This is literally a myth and for 99% of people running multi-core workloads or just trying to multi-task, the already high bandwidth of DDR5 is more than enough.

Its not like we see crazy performance gains with hyper-tuned memory outside of a few workloads. Reducing pressure on memory doesn't do that much. As such we see that customers would much rather buy V-cache CPUs that negate memory bottlenecks instead of spending 3x more than they would otherwise on super fancy ram that might not even be perfectly stable at desired speeds and timings.



Ultra high end ram tuning is even more niche than overclocking CPU/GPU. More cores would give significant gains across many workloads meanwhile ram tuning is basically only good for gaming and very niche and uncommon workloads.
I'm not sure I understand any of these points. Let's go through them and sort of see where we stand.

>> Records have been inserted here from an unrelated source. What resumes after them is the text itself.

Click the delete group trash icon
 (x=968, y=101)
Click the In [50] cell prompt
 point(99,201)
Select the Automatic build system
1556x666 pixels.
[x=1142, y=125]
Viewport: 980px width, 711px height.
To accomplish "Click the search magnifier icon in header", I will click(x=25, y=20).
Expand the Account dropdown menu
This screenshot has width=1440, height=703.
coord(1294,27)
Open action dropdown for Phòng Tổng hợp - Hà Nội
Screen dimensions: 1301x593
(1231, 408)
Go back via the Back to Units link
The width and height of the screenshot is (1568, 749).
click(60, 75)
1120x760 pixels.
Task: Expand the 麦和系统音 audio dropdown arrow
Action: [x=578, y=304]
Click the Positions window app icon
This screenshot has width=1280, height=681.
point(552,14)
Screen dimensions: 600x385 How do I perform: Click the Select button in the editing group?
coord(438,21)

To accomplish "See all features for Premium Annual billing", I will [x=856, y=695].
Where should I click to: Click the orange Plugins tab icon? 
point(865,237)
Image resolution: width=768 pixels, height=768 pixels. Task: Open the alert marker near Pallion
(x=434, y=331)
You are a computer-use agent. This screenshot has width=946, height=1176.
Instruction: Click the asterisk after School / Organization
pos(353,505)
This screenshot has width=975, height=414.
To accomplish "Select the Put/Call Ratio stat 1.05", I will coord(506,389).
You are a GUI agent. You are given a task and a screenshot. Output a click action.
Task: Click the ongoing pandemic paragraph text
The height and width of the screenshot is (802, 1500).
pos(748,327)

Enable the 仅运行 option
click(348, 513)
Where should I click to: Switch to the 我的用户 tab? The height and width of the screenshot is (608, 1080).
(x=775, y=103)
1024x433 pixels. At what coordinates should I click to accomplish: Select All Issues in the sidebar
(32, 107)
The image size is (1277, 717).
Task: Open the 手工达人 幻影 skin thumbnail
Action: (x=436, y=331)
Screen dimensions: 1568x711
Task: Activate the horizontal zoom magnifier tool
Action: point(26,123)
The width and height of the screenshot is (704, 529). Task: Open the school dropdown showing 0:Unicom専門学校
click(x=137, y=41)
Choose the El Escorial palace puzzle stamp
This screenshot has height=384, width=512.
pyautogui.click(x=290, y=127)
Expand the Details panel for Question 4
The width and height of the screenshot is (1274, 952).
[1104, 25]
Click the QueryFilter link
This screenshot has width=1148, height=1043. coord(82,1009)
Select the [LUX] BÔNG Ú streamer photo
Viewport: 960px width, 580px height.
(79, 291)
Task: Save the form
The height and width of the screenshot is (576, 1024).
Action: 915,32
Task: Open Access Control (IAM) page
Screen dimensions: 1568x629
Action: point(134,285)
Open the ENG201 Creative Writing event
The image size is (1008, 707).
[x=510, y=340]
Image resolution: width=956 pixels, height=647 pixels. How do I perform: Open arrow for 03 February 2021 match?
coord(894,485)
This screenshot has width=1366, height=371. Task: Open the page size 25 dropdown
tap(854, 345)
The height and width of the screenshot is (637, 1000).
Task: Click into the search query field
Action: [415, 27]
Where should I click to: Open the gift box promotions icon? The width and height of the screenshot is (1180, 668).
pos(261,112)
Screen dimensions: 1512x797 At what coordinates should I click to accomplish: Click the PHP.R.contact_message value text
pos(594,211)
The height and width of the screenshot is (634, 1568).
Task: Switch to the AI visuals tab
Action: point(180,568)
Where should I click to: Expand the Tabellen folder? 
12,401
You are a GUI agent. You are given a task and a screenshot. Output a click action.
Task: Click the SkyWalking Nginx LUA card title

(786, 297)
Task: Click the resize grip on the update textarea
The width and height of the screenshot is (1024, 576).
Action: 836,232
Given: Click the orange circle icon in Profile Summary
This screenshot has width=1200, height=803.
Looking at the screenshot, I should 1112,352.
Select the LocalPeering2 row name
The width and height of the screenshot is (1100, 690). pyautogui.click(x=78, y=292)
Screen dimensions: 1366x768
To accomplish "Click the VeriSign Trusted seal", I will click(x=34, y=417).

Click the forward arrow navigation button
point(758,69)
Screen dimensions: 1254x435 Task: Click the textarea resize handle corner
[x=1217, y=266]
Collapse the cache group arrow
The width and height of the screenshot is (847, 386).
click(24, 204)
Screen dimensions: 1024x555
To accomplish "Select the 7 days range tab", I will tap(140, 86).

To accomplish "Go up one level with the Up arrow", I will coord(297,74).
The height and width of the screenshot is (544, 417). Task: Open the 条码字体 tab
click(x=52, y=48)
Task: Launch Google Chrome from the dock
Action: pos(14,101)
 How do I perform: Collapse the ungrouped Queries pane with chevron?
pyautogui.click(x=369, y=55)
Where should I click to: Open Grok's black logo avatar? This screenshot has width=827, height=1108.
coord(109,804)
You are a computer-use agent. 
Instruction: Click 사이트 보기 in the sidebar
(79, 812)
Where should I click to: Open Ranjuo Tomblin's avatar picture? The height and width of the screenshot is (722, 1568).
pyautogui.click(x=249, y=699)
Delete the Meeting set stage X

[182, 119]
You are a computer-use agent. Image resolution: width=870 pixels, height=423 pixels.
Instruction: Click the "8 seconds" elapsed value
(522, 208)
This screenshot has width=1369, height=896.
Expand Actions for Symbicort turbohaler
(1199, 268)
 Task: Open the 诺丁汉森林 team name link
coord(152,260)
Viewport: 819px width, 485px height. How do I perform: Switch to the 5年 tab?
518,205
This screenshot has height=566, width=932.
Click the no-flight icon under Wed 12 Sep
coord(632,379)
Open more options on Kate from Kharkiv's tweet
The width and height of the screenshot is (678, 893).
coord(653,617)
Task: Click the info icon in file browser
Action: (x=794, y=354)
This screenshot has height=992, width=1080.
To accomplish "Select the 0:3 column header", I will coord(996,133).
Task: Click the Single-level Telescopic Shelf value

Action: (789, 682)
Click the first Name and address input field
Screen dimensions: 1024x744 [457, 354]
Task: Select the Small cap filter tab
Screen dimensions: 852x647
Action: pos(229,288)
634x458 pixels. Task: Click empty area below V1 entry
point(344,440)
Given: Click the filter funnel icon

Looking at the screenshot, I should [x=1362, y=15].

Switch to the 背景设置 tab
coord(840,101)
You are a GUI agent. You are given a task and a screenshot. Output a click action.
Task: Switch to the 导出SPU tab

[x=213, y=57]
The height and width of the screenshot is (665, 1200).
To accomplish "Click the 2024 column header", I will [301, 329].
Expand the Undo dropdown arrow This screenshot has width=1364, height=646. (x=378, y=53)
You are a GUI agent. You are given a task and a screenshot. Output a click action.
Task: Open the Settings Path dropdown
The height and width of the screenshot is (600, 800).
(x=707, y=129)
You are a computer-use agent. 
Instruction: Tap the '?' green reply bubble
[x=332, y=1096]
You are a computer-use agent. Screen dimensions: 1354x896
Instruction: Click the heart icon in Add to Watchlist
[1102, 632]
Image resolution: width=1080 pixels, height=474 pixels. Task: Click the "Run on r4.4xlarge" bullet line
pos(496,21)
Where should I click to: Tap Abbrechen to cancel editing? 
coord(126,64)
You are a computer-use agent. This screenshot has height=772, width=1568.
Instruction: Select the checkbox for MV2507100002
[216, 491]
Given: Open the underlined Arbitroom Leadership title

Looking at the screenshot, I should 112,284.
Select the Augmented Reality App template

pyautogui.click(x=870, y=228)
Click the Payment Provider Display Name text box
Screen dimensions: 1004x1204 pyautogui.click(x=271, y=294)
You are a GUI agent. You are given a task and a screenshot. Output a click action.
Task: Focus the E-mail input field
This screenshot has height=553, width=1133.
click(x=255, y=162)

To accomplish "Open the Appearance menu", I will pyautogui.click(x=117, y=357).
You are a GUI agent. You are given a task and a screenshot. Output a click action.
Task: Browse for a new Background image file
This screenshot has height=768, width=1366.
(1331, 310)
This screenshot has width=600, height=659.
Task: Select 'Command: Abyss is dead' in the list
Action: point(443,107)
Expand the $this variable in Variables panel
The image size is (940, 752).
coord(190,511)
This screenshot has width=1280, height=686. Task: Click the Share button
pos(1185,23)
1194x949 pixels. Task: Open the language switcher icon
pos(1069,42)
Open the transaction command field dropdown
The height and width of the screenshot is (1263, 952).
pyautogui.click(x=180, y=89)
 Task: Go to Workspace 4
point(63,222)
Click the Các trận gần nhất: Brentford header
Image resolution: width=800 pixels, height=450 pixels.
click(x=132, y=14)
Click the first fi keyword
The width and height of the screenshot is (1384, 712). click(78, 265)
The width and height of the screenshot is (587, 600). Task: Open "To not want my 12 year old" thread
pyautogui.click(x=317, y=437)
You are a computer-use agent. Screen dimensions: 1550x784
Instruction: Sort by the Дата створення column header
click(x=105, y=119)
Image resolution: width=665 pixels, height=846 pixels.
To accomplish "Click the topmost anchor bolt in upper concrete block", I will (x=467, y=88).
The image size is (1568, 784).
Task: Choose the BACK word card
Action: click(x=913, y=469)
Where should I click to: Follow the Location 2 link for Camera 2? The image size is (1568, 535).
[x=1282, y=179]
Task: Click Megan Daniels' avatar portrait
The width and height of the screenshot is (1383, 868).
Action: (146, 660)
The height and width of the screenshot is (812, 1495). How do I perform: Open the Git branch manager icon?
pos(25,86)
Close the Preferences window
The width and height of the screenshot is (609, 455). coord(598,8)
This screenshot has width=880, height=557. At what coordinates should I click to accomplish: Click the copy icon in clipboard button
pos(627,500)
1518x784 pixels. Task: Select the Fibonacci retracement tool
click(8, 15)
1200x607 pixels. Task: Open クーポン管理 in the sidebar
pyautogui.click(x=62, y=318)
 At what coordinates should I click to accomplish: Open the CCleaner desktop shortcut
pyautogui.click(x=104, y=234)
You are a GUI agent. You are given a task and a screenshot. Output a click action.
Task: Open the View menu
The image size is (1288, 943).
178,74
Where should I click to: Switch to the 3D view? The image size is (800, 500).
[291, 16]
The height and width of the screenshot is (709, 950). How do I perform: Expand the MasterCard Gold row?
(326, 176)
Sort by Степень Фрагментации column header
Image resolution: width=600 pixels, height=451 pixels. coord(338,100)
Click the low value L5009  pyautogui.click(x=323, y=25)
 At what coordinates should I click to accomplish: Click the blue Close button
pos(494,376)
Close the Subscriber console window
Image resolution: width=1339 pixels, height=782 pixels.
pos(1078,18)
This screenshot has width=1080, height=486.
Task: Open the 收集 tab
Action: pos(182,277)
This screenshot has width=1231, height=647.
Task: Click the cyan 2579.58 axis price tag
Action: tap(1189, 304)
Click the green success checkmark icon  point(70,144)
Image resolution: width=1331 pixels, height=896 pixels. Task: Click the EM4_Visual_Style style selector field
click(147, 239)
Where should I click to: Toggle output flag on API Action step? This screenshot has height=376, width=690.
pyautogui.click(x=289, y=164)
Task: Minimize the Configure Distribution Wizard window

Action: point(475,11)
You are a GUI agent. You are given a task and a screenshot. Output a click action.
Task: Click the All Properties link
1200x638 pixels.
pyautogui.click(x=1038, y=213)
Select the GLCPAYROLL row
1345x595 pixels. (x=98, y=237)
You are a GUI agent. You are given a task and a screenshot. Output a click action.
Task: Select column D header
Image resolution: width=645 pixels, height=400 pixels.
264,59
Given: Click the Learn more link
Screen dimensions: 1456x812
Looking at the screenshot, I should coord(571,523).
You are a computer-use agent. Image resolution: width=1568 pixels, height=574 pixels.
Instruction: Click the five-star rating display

Yes price impacts what people buy. Do you think AMD could increase core counts to double and still leave costs the same? What do you think 99% of the market for consumer platforms is?

You're saying if you increase ram speed you don't get more performance? I'm not sure how that's relevant? Isn't a more relevant question, what happens if I halve memory bandwidth?

Cache good for gaming? Yep, agree. Not sure what hyper tunes memory is saying. What tasks, that 99% of people do. Need 16 cores?

We're in a tech forum, that already makes us a niche of a niche. Almost all workloads that people do when buying a computer, are browsing the internet and some games. If you do anything else you're already in a niche in a consumer platform.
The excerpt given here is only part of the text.